East Haddam features two prime freshwater fishing spots, the first of which is the Moodus Reservoir. Moodus is part of Connecticut’s Bass Management Program, so it will be filled with both Smallmouth and Largemouth Bass, as well as smaller numbers of the rarer Calico Bass.
The second attraction is Bashan Lake, a natural waterway that has been raised artificially. This is one of the best spots in the state to fish for Bluegills. Trout, Bass, and Perch can also be found relatively easily in the waters of Bashan Lake, though Largemouth Bass are more common than Smallmouth.
New Haven Harbor
New Haven Harbor is perhaps the most popular saltwater fishing attraction on Connecticut’s side of the Long Island Sound. You can fish from shore or on a boat in New Haven Harbor, though you’ll undoubtedly get better results if you head out on the water. There are also plenty of fishing guide services available here.
This harbor is home to species that you won’t find inland, like Blackfish, Weakfish, Fluke, and more.
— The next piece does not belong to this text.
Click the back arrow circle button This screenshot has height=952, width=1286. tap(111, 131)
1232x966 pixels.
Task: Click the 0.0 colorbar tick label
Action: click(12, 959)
As a bonus, there are plenty of tackle shops in the area.
The jetty at Meigs Point is one of the better-known angling spots in the state, and it gets extremely popular, so it’s a great choice for more sociable anglers.
There is a huge variety of fish species that you can catch at Meigs Point, including Winter Flounder, Striped Sea Robin, Black Sea Bass, and more. You can even find Blue Crab, and if you’re lucky, they may have recently molted so that their shells are still soft.
As you can see, Connecticut (much like other places in New England) has no shortage of sportfishing destinations, and getting your license is a pretty simple matter once you’ve deciphered their website. We hope that this guide has provided you with all of the info that you were looking for. Good luck on your next fishing trip.